The ability to tailor oxide heterointerfaces has led to novel properties in low-dimensional oxide systems. A fundamental understanding of these properties is based on the concept of electronic charge transfer.
However, the electronic properties of oxide heterointerfaces crucially depend on their ionic constitution and defect structure: ionic charges contribute to charge transfer and screening at oxide interfaces, triggering a thermodynamic balance of ionic and electronic structures. Quantitative understanding of the electronic and ionic roles regarding charge-transfer phenomena poses a central challenge.

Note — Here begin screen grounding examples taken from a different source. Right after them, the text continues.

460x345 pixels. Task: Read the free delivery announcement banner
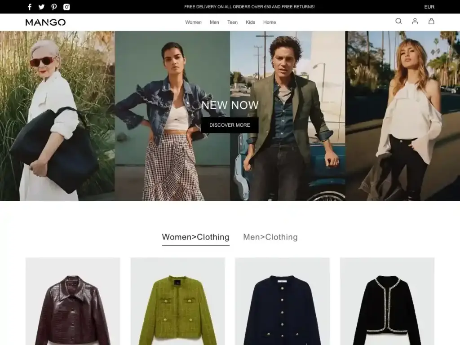point(249,7)
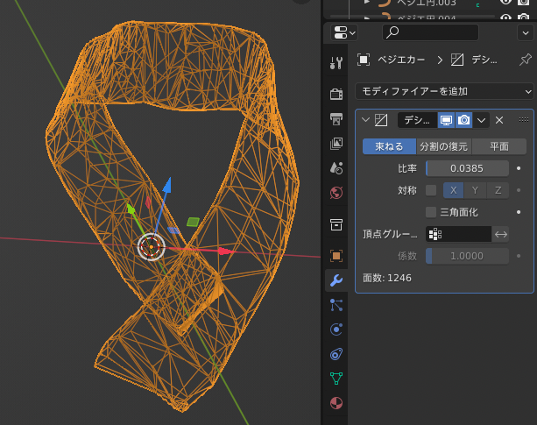Screen dimensions: 537x425
Task: Click the 比率 ratio slider
Action: click(x=467, y=168)
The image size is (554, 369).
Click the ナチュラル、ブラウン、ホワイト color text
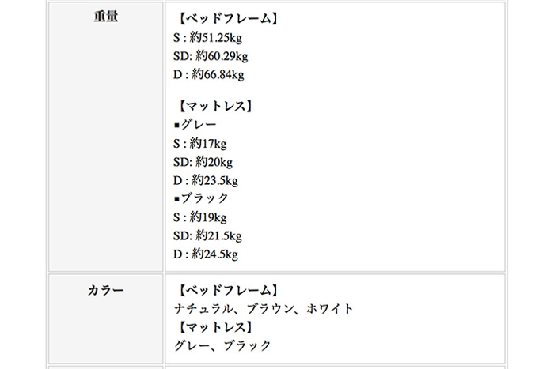click(264, 309)
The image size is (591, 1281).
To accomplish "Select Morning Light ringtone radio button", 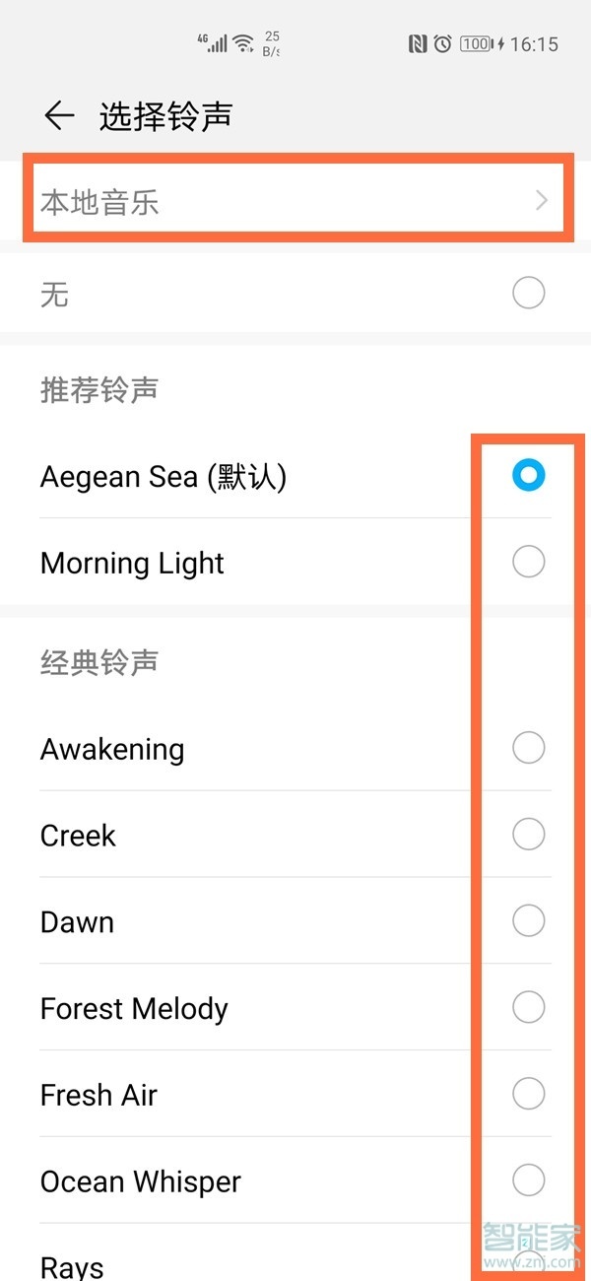I will coord(529,562).
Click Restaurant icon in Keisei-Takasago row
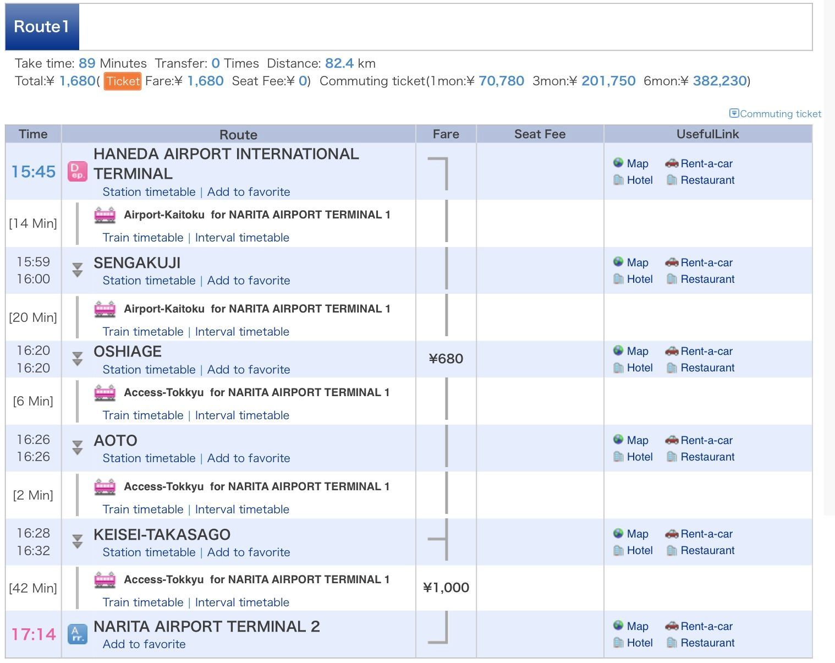835x663 pixels. coord(672,550)
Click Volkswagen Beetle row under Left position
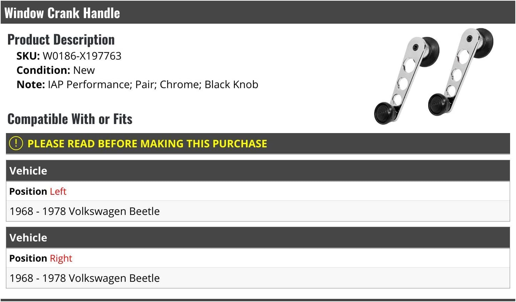Screen dimensions: 516x302 coord(258,211)
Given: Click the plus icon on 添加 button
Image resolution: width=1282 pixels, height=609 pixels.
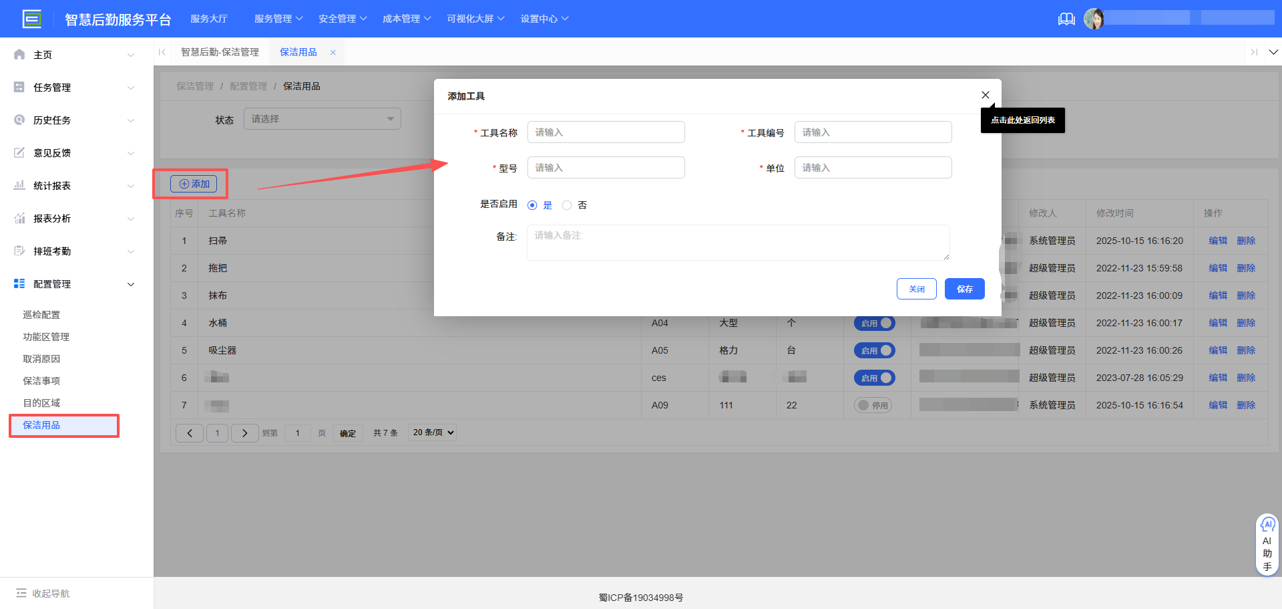Looking at the screenshot, I should pos(184,183).
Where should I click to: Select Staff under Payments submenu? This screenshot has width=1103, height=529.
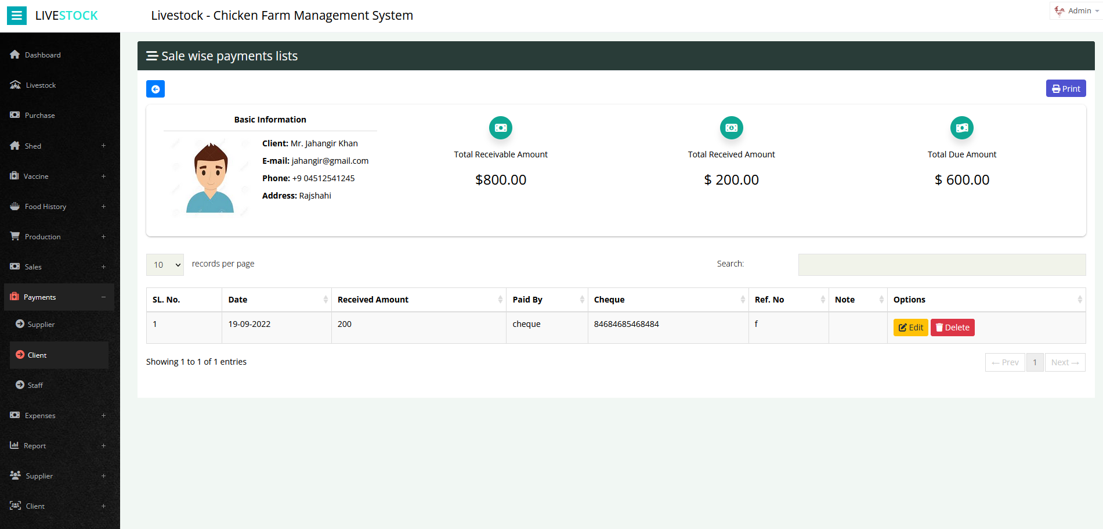point(35,386)
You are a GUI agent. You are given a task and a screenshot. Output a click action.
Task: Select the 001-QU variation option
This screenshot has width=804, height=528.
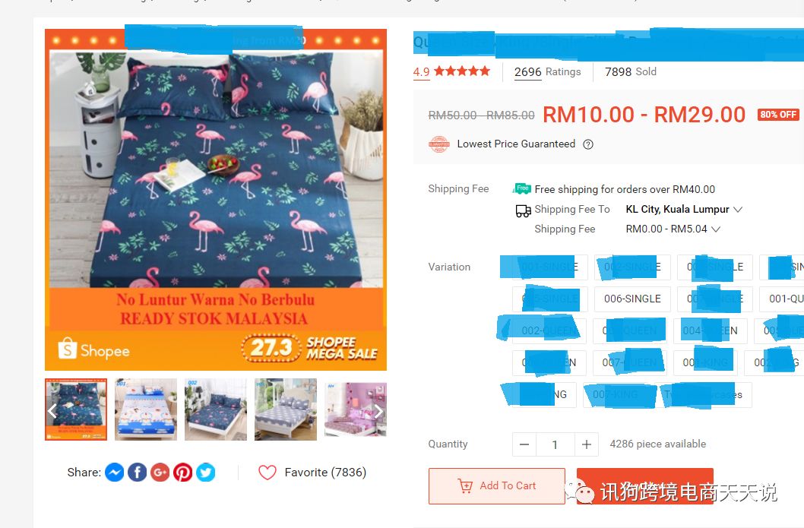pyautogui.click(x=783, y=299)
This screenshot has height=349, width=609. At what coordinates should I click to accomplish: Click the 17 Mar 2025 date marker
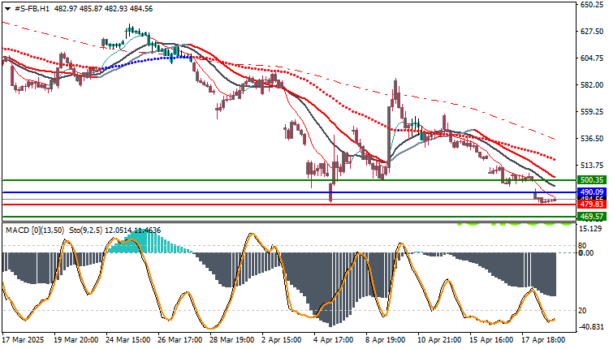(x=24, y=340)
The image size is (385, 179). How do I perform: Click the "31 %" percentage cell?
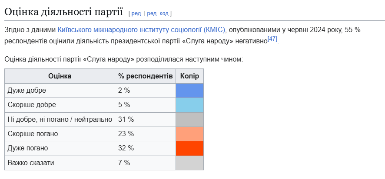pos(146,120)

Here, the electronic and ionic structure is simultaneously investigated at the prototypical charge-transfer heterointerface, LaAlO3/SrTiO3. Applying in situ photoemission spectroscopy under oxygen ambient, ionic and electronic charge transfer is deconvoluted in response to the oxygen atmosphere at elevated temperatures.
In this way, both the rich and variable chemistry of complex oxides and the associated electronic properties are equally embraced. The interfacial electron gas is depleted through an ionic rearrangement in the strontium cation sublattice when oxygen is applied, resulting in an inverse and reversible balance between cation vacancies and electrons, while the mobility of ionic species is found to be considerably enhanced as compared to the bulk.
Triggered by these ionic phenomena, the electronic transport and magnetic signature of the heterointerface are significantly altered.